Inequality from Ethics of Governance Discourse

Probably one of the most controversial issues of late is the growing inequality. Occupy protests spread like wildfire across countries. Similar rhetoric is being heard. The rich get richer and the poor get poorer. The ‘marginalized 99%’ despise capitalism as they claim it only serves the ‘1% majority’. Although science tells us that the relationship between humans may be of cooperation, competition relationship dominates in our day-to-day existence. The issues of survival and elimination become the de facto order of the present society. With the current political, economic, and social trends in place, the bleak picture gives us an overview that the marginalized would be eliminated, unfortunately. The literature on inequality mostly focuses on the macroeconomic aspect. Although it offers valuable insights in understanding the phenomenon, focusing on ethics of governance is a more direct approach to investigate. This essay uses Philippines as reference point. As the author has lived and seen poverty first-hand, the information herein cannot be any more realistic.

To begin with, I find it necessary to define the parameters with regards to the definition of rich and poor. These two terms are rather subjective and typically defined through economic indicators such as income, properties, and net worth. I beg to divert from the economic definition to further enhance my argument. In Philippine society, there is a general consensus that only three kinds of people belong to the ‘rich’ class: businessmen, lottery jackpot winners, and politicians. As for businessmen, I personally admire their capability to make wealth because if I have the chance to become one, I would definitely grab the opportunity. Although capitalists are the targets of inequality protests, businessmen are mere products of a system that was established in good faith. To determine if they are becoming richer as the poor get poorer is futile unless there is legal basis to punish them if they are found guilty. As for lottery jackpot winners, I envy them for their unusual luck in hitting such unpredictable numbers! The third group, politicians, has greater social responsibility to address income inequality for the reason that they are under oath to do the same, and yet they are the very people who accumulate wealth unprecedentedly, more often than not; source of wealth is unexplainable too. The recent article published by GMA News entitled ‘House of Millionaires’, a sarcastic reference to the House of Representatives, ranks the ten richest lawmakers in the country based on their declared assets. The numbers are unfathomable. From ethics of governance perspective, there is urgency to examine politicians’ wealth accumulation. For the purposes of this essay, the rich refer to politicians. Now, who are the poor in Philippine society? They are the people living in slums, people without access to basic sanitation, or people unable to feed themselves three meals per day.

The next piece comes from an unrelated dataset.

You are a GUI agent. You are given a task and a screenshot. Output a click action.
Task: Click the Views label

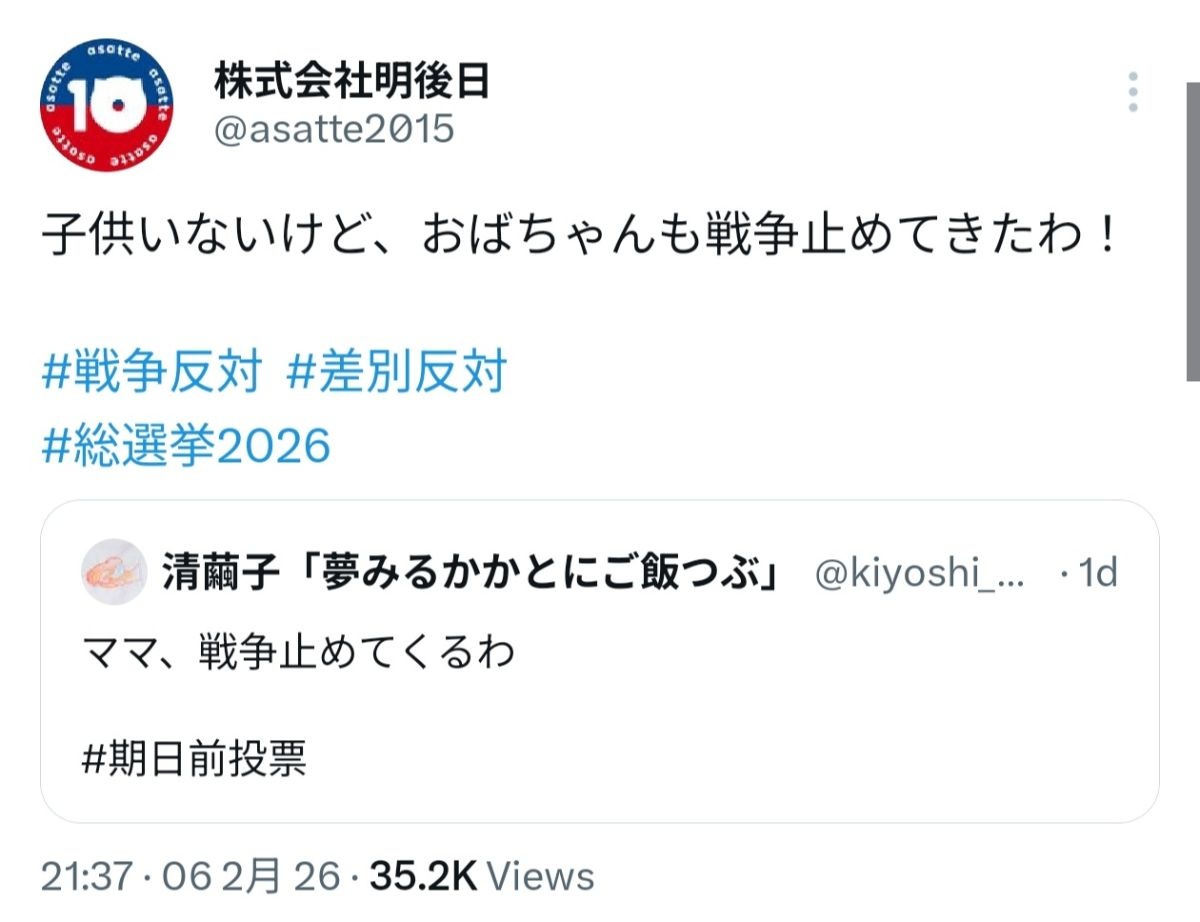pos(541,877)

Interestingly enough, political clans holding onto their power from generation to generation are commonplace in the country. On the contrary, poor people as described above continue to live in such conditions likewise from generation to generation. This scenario could better answer the question of inequality in Philippine context. The names of the politicians used herein are authentic but the names of the poor are disguised to protect their identities.

Congresswoman Marcos versus Victor

Congresswoman Imelda Marcos rose to fame when her late husband dictator President Ferdinand Marcos assumed the highest position in the country back in 1965. She is well-known in Philippine society to have gone from ‘rags to riches’. Because of her infatuation for her wealth, she flaunts it in each way possible. For instance, during their conjugal dictatorship, she had a team of personal sewer to make her dress and gowns on a 24-hour basis. She also holds the record of having the most number of pair of shoes in the world. The couple amassed vast wealth of the country for their personal gains; a lot of them were unaccounted for. As such, it was hard at the time to estimate their wealth in real numbers. Fast forward to year 2012, Marcos is an incumbent lawmaker. As the present law requires public servants to declare their current assets, liabilities, and net worth, there is now hint on how much she’s worth. According to her latest declaration, her net worth is Php 932,800,000 (US$21 million). Assuming she declared them all (which I doubt she did), her wealth remains unbelievably huge for a former peasant.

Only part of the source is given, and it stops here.